Data provided below:

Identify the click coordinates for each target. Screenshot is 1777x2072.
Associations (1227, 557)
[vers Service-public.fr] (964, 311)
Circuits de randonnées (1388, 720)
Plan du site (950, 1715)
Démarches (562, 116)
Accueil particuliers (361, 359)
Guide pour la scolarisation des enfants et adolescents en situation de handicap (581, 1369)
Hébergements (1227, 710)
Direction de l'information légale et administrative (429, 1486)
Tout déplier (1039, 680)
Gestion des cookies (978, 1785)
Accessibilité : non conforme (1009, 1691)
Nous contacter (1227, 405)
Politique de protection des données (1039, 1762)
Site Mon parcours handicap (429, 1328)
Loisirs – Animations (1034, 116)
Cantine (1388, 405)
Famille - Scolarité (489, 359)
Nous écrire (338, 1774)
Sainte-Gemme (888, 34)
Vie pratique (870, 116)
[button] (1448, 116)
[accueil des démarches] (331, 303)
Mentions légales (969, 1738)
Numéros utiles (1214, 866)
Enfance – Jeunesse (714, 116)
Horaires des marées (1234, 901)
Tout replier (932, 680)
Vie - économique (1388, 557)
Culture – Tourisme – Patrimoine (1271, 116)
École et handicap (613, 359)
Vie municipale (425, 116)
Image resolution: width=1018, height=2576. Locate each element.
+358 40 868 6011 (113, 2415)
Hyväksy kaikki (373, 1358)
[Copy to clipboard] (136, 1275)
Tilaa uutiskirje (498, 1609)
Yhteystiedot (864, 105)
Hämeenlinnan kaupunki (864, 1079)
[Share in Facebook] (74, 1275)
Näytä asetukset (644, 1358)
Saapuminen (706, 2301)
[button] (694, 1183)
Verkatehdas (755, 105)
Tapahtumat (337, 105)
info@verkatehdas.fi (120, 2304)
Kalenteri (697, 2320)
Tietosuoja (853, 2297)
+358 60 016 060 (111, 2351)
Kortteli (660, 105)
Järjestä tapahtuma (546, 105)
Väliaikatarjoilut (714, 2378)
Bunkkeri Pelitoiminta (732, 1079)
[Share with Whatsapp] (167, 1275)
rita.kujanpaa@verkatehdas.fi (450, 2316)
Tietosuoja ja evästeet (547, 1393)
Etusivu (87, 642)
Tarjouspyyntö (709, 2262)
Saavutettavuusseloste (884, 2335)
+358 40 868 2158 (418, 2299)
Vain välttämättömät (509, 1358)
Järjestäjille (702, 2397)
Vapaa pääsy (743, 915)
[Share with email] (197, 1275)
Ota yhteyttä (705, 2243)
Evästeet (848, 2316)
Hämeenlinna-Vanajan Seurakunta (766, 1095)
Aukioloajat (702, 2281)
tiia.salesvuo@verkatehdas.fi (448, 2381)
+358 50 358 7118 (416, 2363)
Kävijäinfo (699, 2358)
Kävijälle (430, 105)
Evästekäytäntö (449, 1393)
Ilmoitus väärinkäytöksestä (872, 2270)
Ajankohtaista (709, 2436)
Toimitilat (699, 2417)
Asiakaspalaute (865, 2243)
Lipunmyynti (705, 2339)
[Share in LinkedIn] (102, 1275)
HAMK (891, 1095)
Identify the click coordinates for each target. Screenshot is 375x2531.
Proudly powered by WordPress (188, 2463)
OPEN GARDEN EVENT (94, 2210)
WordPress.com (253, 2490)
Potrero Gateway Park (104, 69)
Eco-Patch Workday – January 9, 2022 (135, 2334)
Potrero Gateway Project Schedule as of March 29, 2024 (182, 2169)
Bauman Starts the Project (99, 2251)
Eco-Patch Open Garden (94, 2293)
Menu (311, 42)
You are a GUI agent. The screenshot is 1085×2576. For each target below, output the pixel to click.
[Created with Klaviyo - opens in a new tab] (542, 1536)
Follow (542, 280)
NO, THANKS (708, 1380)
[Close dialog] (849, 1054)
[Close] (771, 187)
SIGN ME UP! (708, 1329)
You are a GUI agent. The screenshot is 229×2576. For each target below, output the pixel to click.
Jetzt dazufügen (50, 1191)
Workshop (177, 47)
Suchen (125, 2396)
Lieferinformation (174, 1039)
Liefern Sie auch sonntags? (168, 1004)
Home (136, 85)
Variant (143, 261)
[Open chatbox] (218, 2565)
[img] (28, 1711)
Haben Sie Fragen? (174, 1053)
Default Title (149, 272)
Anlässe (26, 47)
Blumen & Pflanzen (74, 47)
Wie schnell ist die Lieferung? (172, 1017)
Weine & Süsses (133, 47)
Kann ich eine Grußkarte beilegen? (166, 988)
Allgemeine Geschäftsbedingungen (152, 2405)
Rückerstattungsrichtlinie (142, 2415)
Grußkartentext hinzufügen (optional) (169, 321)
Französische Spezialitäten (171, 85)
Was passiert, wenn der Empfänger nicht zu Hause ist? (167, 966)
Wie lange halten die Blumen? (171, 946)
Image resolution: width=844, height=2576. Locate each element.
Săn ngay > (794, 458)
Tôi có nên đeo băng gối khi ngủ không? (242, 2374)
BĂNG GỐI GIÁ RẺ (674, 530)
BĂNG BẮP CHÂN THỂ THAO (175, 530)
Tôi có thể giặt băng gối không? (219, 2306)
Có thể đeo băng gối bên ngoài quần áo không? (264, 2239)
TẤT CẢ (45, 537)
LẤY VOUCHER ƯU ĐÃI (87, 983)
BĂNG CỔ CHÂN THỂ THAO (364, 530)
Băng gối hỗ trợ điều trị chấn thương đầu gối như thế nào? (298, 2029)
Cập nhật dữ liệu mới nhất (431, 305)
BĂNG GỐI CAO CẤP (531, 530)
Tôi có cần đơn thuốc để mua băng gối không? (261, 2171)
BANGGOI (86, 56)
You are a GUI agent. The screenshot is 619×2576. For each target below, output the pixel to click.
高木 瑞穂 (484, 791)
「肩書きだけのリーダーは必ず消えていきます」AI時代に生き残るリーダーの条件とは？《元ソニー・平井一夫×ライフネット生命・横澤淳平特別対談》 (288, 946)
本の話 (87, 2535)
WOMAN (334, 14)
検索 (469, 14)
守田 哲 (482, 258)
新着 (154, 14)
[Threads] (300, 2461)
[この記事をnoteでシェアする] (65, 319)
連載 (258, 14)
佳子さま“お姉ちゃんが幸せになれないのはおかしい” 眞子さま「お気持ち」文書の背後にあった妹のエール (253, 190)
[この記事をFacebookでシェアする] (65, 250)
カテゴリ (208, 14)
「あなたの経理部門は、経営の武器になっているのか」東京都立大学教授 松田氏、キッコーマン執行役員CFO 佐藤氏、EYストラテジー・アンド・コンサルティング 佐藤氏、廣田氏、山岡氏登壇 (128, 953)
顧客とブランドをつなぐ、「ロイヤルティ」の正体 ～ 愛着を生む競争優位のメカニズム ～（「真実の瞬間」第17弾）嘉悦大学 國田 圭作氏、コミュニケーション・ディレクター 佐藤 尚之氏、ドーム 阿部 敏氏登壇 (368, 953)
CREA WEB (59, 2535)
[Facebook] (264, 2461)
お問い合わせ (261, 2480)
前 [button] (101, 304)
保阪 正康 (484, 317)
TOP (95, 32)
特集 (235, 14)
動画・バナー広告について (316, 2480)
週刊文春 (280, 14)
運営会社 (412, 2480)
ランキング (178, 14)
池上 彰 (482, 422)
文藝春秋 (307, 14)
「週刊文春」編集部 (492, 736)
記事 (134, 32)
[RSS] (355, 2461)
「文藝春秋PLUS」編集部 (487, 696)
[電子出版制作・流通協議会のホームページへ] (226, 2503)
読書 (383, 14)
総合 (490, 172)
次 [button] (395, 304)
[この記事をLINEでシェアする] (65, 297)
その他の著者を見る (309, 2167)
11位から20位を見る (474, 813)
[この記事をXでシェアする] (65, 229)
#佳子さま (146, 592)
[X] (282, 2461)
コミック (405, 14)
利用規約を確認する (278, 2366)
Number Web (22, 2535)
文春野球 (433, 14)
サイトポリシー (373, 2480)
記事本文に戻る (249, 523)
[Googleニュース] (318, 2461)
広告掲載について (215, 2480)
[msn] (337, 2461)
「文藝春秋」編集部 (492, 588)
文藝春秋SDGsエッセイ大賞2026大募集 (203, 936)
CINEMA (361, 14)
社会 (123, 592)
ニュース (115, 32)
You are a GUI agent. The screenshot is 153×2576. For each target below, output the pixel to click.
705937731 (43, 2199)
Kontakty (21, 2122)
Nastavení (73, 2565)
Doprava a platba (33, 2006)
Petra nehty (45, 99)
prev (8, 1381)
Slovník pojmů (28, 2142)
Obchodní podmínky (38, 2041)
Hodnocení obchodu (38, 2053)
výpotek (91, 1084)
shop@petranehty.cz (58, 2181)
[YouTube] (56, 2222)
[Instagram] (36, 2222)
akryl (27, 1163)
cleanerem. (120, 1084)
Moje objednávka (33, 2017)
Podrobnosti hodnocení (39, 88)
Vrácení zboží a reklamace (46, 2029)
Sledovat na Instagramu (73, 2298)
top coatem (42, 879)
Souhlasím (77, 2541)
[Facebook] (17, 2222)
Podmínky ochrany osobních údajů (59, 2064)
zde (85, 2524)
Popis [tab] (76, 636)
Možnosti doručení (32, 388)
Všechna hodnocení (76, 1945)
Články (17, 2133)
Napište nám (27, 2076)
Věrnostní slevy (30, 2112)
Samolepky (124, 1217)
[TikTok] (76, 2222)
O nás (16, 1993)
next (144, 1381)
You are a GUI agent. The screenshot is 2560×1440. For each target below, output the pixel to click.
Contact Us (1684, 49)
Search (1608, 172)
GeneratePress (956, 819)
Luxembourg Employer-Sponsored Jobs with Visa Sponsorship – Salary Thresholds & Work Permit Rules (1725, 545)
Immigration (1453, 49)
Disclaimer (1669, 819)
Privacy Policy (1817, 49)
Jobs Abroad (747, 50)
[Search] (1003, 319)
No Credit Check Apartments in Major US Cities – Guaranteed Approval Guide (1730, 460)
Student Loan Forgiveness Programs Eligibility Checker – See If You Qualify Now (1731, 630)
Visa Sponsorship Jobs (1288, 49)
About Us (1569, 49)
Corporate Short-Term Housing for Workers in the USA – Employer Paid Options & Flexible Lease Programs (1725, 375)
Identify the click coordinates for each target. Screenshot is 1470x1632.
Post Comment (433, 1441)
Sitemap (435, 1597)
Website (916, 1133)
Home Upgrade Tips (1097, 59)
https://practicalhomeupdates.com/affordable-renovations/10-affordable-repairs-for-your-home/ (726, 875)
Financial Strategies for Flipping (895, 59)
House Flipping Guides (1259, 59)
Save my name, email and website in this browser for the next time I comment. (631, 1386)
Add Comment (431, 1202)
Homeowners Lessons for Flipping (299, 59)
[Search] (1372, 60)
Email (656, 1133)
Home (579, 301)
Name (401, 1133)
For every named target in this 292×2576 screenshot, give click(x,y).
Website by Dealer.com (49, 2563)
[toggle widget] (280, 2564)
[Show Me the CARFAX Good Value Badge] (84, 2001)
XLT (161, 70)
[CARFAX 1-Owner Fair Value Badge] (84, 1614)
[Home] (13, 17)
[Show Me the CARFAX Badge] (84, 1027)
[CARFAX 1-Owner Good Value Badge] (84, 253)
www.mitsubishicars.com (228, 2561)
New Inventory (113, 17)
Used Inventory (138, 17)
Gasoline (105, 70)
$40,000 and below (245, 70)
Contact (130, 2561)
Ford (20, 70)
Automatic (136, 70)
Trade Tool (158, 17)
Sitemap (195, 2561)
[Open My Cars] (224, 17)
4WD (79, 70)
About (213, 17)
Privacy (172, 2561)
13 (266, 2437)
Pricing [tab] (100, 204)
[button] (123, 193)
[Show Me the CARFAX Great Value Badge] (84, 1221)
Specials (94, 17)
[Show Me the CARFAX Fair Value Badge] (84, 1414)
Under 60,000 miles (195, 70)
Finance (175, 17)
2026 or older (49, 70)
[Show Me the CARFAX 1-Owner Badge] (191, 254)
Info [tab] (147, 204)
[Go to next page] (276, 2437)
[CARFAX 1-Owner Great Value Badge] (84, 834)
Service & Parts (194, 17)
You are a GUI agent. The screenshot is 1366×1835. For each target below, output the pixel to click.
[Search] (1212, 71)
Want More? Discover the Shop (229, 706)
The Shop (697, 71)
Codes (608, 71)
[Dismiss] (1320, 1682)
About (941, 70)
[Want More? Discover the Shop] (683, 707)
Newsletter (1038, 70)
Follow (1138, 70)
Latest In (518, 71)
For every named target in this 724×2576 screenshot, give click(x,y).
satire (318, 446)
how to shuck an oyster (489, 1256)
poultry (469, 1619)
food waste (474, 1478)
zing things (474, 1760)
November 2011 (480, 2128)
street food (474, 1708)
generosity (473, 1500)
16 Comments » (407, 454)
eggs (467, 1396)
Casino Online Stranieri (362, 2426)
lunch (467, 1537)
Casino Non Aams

End of Data provided.

## Required action
Only one stretch of the data above is needed. Restate it word for word, from the line containing "Home Upgrade Tips (1097, 59)" through the line containing "Name (401, 1133)", both ends included.

## Final answer
Home Upgrade Tips (1097, 59)
https://practicalhomeupdates.com/affordable-renovations/10-affordable-repairs-for-your-home/ (726, 875)
Financial Strategies for Flipping (895, 59)
House Flipping Guides (1259, 59)
Save my name, email and website in this browser for the next time I comment. (631, 1386)
Add Comment (431, 1202)
Homeowners Lessons for Flipping (299, 59)
[Search] (1372, 60)
Email (656, 1133)
Home (579, 301)
Name (401, 1133)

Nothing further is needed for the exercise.